(Dataset entries)
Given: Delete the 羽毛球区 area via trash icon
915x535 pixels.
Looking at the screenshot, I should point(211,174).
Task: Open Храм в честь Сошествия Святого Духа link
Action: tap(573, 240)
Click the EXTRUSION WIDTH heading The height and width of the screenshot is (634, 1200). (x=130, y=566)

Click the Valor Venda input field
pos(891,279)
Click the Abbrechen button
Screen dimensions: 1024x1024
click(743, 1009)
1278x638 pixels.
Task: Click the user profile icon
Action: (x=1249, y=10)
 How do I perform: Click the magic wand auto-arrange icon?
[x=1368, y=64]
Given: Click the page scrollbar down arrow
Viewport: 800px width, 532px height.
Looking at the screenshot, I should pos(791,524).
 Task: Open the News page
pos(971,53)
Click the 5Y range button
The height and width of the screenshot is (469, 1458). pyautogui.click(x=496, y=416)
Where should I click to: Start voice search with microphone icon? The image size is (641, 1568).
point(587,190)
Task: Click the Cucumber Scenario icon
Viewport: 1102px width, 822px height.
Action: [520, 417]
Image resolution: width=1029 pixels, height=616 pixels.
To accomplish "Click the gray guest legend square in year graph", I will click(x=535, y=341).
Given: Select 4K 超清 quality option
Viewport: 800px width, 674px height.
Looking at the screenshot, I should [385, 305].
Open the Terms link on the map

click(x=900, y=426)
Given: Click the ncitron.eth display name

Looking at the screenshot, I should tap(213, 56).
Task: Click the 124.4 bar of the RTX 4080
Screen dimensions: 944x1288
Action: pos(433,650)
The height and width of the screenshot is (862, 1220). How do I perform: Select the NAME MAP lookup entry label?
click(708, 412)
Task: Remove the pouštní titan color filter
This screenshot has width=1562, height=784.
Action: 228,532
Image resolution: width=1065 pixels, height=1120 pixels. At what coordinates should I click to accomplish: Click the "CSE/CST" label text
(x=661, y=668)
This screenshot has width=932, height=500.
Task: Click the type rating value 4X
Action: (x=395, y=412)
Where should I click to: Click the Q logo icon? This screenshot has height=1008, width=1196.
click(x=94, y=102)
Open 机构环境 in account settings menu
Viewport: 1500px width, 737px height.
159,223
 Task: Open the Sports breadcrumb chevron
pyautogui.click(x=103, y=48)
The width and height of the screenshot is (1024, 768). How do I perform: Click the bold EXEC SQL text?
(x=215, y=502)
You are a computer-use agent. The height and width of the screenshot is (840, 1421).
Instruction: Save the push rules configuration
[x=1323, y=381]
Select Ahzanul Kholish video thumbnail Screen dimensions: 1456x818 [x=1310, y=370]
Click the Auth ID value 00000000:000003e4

● **Your instructions**:
What you return must match the entries exactly, word for word.

● **Solution**:
Given: Delete the 羽毛球区 area via trash icon
915x535 pixels.
Looking at the screenshot, I should point(211,174).
Task: Open Храм в честь Сошествия Святого Духа link
Action: tap(573, 240)
Click the EXTRUSION WIDTH heading The height and width of the screenshot is (634, 1200). (x=130, y=566)

Click the Valor Venda input field
pos(891,279)
Click the Abbrechen button
Screen dimensions: 1024x1024
click(743, 1009)
1278x638 pixels.
Task: Click the user profile icon
Action: (x=1249, y=10)
 How do I perform: Click the magic wand auto-arrange icon?
[x=1368, y=64]
Given: Click the page scrollbar down arrow
Viewport: 800px width, 532px height.
Looking at the screenshot, I should pos(791,524).
 Task: Open the News page
pos(971,53)
Click the 5Y range button
The height and width of the screenshot is (469, 1458). pyautogui.click(x=496, y=416)
Where should I click to: Start voice search with microphone icon? The image size is (641, 1568).
point(587,190)
Task: Click the Cucumber Scenario icon
Viewport: 1102px width, 822px height.
Action: [520, 417]
Image resolution: width=1029 pixels, height=616 pixels.
To accomplish "Click the gray guest legend square in year graph", I will click(x=535, y=341).
Given: Select 4K 超清 quality option
Viewport: 800px width, 674px height.
Looking at the screenshot, I should [385, 305].
Open the Terms link on the map

click(x=900, y=426)
Given: Click the ncitron.eth display name

Looking at the screenshot, I should tap(213, 56).
Task: Click the 124.4 bar of the RTX 4080
Screen dimensions: 944x1288
Action: pos(433,650)
The height and width of the screenshot is (862, 1220). How do I perform: Select the NAME MAP lookup entry label?
click(708, 412)
Task: Remove the pouštní titan color filter
This screenshot has width=1562, height=784.
Action: 228,532
Image resolution: width=1065 pixels, height=1120 pixels. At what coordinates should I click to accomplish: Click the "CSE/CST" label text
(x=661, y=668)
This screenshot has width=932, height=500.
Task: Click the type rating value 4X
Action: (x=395, y=412)
Where should I click to: Click the Q logo icon? This screenshot has height=1008, width=1196.
click(x=94, y=102)
Open 机构环境 in account settings menu
Viewport: 1500px width, 737px height.
159,223
 Task: Open the Sports breadcrumb chevron
pyautogui.click(x=103, y=48)
The width and height of the screenshot is (1024, 768). How do I perform: Click the bold EXEC SQL text?
(x=215, y=502)
You are a computer-use agent. The height and width of the screenshot is (840, 1421).
Instruction: Save the push rules configuration
[x=1323, y=381]
Select Ahzanul Kholish video thumbnail Screen dimensions: 1456x818 [x=1310, y=370]
Click the Auth ID value 00000000:000003e4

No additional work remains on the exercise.